I keep hearing about fast rounds lasering through. I also have never experienced that. I have been looking for "fur friendly" ammo/cartridges for years. There are two schools of thought. Fragile rounds that don't exit, and tough rounds like full metal that don't expand. All I know is the full metals touch a bone and the bone fragments are not "fur friendly". Then there are few rounds that don't exit. I even blew the heck our of fox with the little 22 Hornet.

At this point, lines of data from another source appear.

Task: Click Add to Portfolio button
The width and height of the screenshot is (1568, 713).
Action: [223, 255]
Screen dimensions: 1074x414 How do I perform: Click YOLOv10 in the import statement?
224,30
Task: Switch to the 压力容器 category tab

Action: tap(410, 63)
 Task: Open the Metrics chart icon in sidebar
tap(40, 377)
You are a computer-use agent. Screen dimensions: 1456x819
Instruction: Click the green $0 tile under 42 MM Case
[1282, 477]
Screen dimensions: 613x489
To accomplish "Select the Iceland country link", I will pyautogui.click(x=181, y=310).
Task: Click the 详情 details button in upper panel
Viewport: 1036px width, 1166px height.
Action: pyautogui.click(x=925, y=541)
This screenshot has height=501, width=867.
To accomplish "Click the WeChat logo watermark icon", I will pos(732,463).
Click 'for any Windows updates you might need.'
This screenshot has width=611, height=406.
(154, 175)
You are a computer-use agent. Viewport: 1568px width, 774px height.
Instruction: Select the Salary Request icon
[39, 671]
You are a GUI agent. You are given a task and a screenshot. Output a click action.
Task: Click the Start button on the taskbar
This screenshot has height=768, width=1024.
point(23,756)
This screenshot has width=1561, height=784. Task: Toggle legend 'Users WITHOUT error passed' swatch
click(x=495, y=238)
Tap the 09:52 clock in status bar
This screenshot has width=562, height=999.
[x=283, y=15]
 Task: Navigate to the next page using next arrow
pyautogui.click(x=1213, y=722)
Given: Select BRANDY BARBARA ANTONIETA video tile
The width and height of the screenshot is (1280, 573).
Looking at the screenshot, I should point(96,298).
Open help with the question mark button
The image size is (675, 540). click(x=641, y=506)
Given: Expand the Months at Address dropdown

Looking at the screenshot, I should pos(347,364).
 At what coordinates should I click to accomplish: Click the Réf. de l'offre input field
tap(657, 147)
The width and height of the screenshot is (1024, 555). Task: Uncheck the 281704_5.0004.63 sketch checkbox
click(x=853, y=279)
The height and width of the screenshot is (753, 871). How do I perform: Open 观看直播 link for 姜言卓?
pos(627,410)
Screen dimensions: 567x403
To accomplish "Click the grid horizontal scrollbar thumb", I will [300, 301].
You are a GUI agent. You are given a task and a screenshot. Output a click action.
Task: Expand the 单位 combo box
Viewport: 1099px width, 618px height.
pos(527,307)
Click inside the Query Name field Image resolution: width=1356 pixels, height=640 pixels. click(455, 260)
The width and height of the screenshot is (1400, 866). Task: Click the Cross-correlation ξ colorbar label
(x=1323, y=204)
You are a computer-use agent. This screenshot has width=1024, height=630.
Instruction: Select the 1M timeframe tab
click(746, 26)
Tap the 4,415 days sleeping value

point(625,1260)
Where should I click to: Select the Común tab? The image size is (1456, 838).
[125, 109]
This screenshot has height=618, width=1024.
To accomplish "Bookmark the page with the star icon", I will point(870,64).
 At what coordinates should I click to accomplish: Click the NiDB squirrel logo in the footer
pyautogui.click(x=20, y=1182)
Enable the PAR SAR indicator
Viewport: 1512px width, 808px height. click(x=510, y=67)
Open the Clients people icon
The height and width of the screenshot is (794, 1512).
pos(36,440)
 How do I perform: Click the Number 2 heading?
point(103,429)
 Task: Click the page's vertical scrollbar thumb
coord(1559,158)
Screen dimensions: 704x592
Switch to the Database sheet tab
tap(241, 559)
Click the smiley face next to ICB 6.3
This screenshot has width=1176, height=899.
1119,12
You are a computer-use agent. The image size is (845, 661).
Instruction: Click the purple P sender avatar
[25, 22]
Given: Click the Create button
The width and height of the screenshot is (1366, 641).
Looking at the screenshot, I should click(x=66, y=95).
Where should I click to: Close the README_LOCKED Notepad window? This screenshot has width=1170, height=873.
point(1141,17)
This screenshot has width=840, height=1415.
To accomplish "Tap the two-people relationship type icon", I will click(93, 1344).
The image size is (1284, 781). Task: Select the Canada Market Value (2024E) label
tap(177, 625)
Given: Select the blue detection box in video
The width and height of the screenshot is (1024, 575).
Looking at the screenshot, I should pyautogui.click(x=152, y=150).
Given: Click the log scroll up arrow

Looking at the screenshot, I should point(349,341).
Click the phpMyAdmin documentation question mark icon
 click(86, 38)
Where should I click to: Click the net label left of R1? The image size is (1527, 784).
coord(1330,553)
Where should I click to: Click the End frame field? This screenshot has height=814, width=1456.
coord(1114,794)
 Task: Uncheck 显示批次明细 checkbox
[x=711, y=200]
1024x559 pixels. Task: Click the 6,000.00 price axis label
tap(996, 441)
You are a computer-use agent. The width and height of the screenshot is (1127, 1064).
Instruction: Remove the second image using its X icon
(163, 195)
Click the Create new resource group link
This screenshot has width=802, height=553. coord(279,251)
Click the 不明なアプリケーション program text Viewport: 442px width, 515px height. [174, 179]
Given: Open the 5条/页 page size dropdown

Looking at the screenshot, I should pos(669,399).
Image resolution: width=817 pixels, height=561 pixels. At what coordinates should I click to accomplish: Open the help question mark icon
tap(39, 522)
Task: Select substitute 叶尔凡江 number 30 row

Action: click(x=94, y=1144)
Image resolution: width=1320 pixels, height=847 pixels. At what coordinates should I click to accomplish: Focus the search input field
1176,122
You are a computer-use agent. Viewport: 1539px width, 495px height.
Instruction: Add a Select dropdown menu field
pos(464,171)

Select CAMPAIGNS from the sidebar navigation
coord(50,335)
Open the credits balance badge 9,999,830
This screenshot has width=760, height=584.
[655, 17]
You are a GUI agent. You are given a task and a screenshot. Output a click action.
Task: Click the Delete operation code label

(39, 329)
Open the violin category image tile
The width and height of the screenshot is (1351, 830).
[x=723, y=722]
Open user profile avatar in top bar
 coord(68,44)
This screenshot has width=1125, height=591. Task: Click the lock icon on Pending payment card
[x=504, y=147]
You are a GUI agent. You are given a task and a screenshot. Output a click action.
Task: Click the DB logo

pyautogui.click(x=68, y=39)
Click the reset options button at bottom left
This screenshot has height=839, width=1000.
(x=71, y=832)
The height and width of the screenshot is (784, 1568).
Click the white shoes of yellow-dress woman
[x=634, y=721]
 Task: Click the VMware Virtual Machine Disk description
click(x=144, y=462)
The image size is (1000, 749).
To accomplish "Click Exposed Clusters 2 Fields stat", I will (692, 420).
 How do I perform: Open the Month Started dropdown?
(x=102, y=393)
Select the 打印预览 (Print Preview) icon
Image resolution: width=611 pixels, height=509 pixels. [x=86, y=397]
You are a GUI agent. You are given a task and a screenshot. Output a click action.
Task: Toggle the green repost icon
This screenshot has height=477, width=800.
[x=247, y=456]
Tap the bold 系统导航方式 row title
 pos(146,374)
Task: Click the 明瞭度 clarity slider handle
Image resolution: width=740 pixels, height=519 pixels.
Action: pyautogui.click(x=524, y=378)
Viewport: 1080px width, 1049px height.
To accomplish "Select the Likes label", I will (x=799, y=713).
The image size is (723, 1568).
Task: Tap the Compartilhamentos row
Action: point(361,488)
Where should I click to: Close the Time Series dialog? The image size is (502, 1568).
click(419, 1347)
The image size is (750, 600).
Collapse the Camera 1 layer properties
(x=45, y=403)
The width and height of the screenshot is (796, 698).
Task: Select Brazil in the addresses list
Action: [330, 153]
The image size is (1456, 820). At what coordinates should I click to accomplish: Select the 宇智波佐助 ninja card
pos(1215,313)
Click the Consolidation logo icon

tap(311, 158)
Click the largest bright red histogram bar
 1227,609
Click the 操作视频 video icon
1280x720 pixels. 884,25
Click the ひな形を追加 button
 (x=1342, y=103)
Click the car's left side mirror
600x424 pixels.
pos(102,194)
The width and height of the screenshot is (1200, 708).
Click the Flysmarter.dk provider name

Right now I am shooting 75 gr in my AR. I was loosing coyotes with good hits at 100 yards with 50 gr V-Max out of my 16 inch barrel. The velocity was 2950 to 3000. Now I am at 2826 fps average, but much higher energy at longer ranges. I have a barrel for a milder 6.5 (6.5 Creedmore) coming. I think the heavy tough bullets will be ok for coyote. All I have learned is this. If you want to kill the animal you have to do damage. Try to get away from some fur damage and your going to loose some coyotes. It's kind of like photography where you can have depth of field or fast shutter speed, but you can't have both at the same time.


----------



## airforcehobit

i totally agree Plainsman a trade is always in order I have had very good luck with my 243 in fact its my go to rig. but the trade is that for its monster speed it trades less then perfect hits for tons of time sewing. I am trading speed for pelt damage but i am gaining semi-auto fire powder in a package that does not weight to much. it is superior to the 223 (by a slim margin). the inherent accuracy of 6x45 was my hook. I had a R-15 VTR (22 inch) that shoot bad to say the lest I had to buy a barrel and did not want a total over haul so i went 6mm. I have a couple pet loads that are looking good and speed to boot. Guess i am just in love with my pet(we all been their). It feel too viable to be wrong i guess. I guess i think the ONLY down side to the 243 is that at those speeds 55s, 58s and 60s have the ability to unglue some fur. i could load down but thats no fun   

Thanks for your input really i do its a crazy big pile of round to choose from once you load your own


----------



## Plainsman

If I remember the Thompson Center round a few guys were taking deer with it. If I had one it would be tough for me to decide between light fast bullets and slow high ballistic coefficient. 
I see what your saying about firepower. I was loosing coyotes with the 223 and V-Max. Some drop like a rock and others run off. I have not shot a coyote with the 75 gr yet, but when I looked at the ballistic coefficient and run the ballistics it had near double the energy of a factory 22-250 at 600 yards. I don't plan on using the 223 that far on anything but targets, but it should be good at 300 yards. The Sierra Match wasn't opening for me, but on jack rabbits the 75 gr Hornady does appear to be opening. 
I have some steel targets I welded up myself. There is a big difference when I hit that target with the 55 gr softpoint, 50 gr V-Max, or 75 gr Hornady. So here's hoping it will do the job. good luck with yours. Don't forget some pics when you smack that first coyote with it, and don't forget to post them up for us. :thumb:


----------